Les fonctions changent parfois les hommes. Elles leur donnent de la distance, modifient leur façon de parler et installent une certaine froideur. Chez Abdoul Kassim Fomba, ceux qui le fréquentent assurent que rien de tout cela ne s’est produit. Au grin, à la JCI, lors d’un baptême, d’un mariage ou d’une simple rencontre dans la rue, c’est toujours le même homme…
Un sourire sincère, une poignée de main chaleureuse, un mot gentil pour chacun et, surtout, ce rire franc qui met immédiatement les autres à l’aise. Beaucoup disent qu’il est impossible de le croiser sans repartir avec le sentiment d’avoir rencontré quelqu’un de profondément humain.

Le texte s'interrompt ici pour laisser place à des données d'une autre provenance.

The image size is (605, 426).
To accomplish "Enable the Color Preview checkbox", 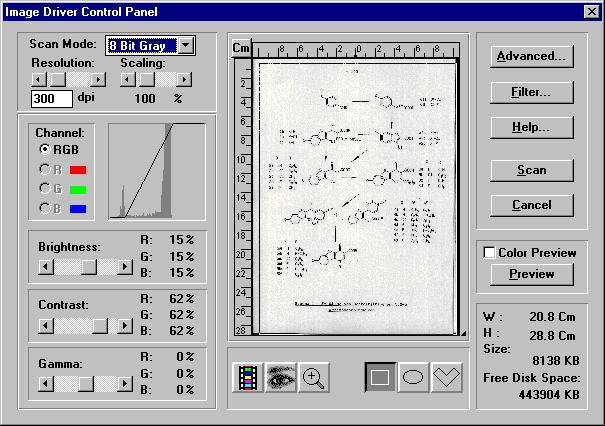I will [490, 253].
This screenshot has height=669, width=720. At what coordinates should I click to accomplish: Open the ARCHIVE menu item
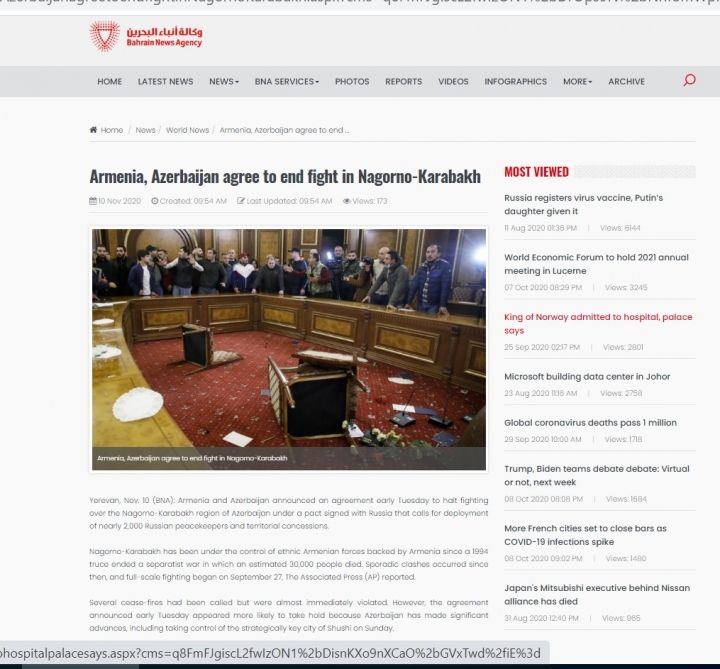(626, 82)
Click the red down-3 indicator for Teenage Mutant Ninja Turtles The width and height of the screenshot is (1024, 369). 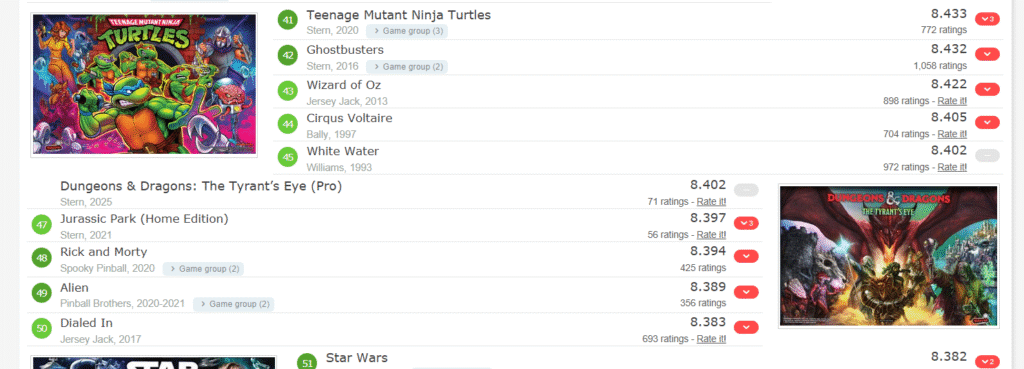[987, 20]
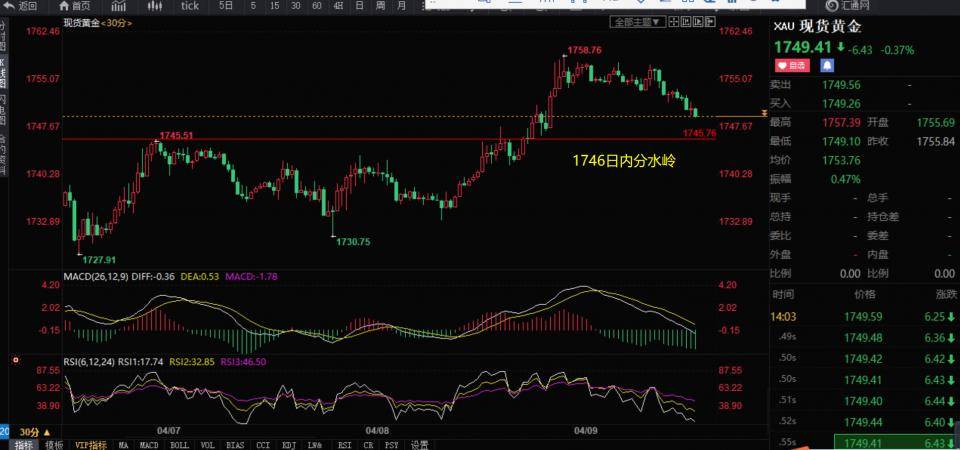Click the price alert bell icon
The height and width of the screenshot is (450, 960).
(x=827, y=65)

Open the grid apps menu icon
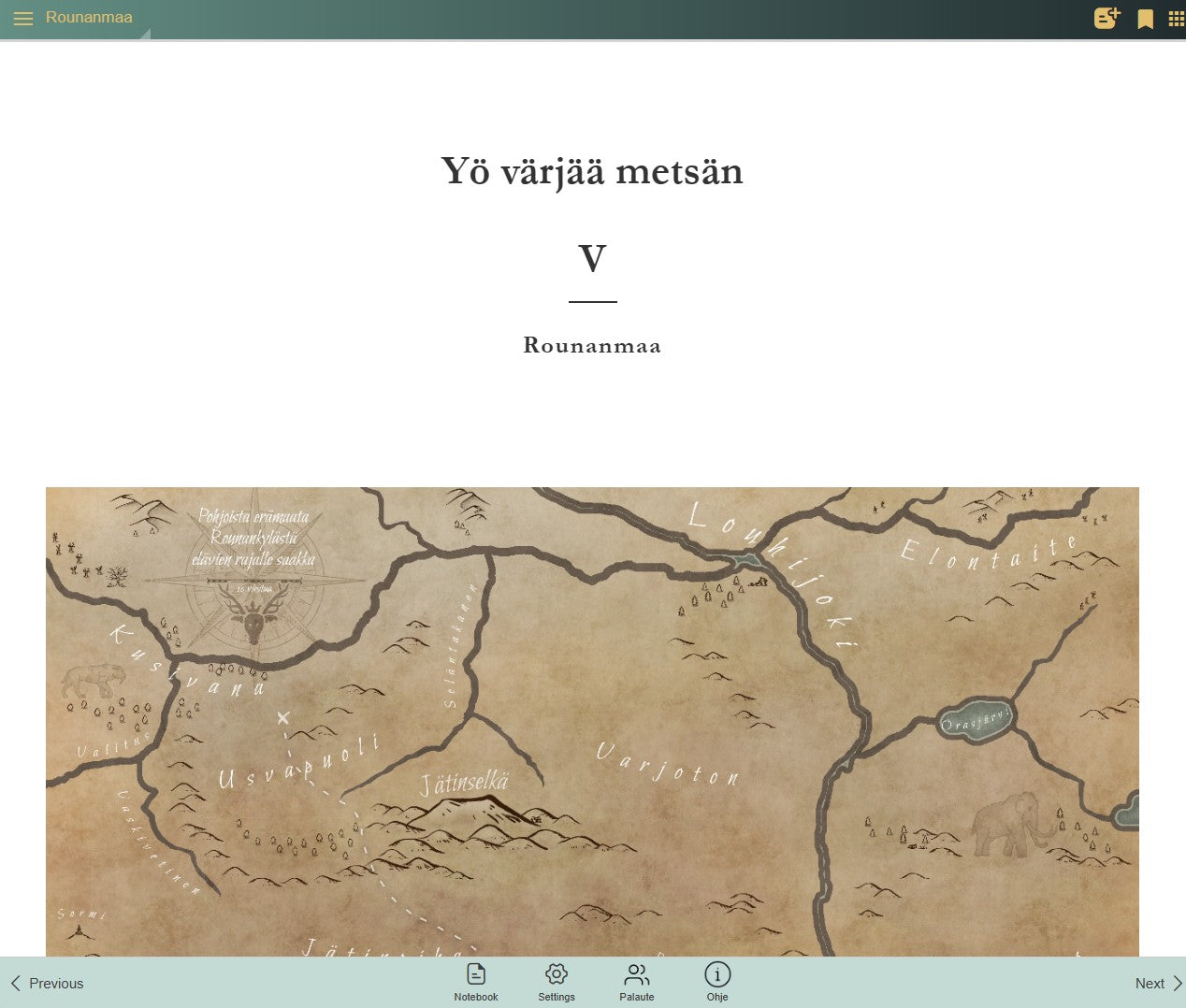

Ses proches racontent une autre particularité : lorsqu’il donne sa parole, il n’aime pas qu’on le relance. Si Fomba dit « oui », ce « oui » vaut engagement. Pour lui, la parole donnée est une dette d’honneur. Sa générosité est souvent évoquée, mais elle s’accompagne d’un principe auquel il ne déroge jamais.
À ceux qui sollicitent une faveur au détriment de l’intérêt public, sa réponse est toujours la même : « Les biens de l’État appartiennent à tous les Maliens. Je ne peux pas prendre ce qui appartient à la Nation pour faire plaisir à un proche. » Une conviction qui résume sa conception du service public. Ses amis aiment aussi le taquiner en le qualifiant de « pingre ». Lui en rit volontiers. Mais il répond avec son humour habituel que, s’il est pingre, ce n’est certainement pas avec l’argent de l’État.
Il refuse le gaspillage, déteste la dilapidation des deniers publics et estime que chaque franc économisé est un franc qui peut servir à construire une infrastructure, former un jeune ou soutenir une action utile. Finalement, cette prétendue pingrerie ressemble davantage à une rigueur de gestion qu’à un défaut. Il aime également rappeler que les responsabilités ne sont pas un privilège personnel.
Selon lui, sa nomination est d’abord une grâce de Dieu, puis la marque de la confiance que lui a accordée le Général d’Armée Assimi Goïta. Cette confiance, dit-il, se mérite chaque jour par le travail, la loyauté et les résultats. Ceux qui travaillent à ses côtés soulignent qu’il ne joue jamais un rôle.
Le ministre qu’ils voient dans les réunions est le même homme qu’ils retrouvent en dehors des bureaux : simple, accessible, respectueux et toujours disponible pour écouter. Homme de foi, il garde constamment à l’esprit que le pouvoir est éphémère, mais que les actes demeurent.
Le Saint Coran le rappelle dans la sourate Az-Zalzalah : « Quiconque fait le poids d’un atome de bien le verra, et quiconque fait le poids d’un atome de mal le verra. » (Coran 99, versets 7 et 8). Peut-être est-ce cette conviction qui explique son attitude quotidienne.
Car, au fond, la meilleure réputation ne se construit ni par les discours ni par les affiches, mais par les gestes répétés de respect, d’honnêteté et de fidélité aux valeurs que l’on revendique. C’est sans doute cela, les véritables coulisses de Fomba: un homme qui n’a pas laissé la fonction changer sa nature.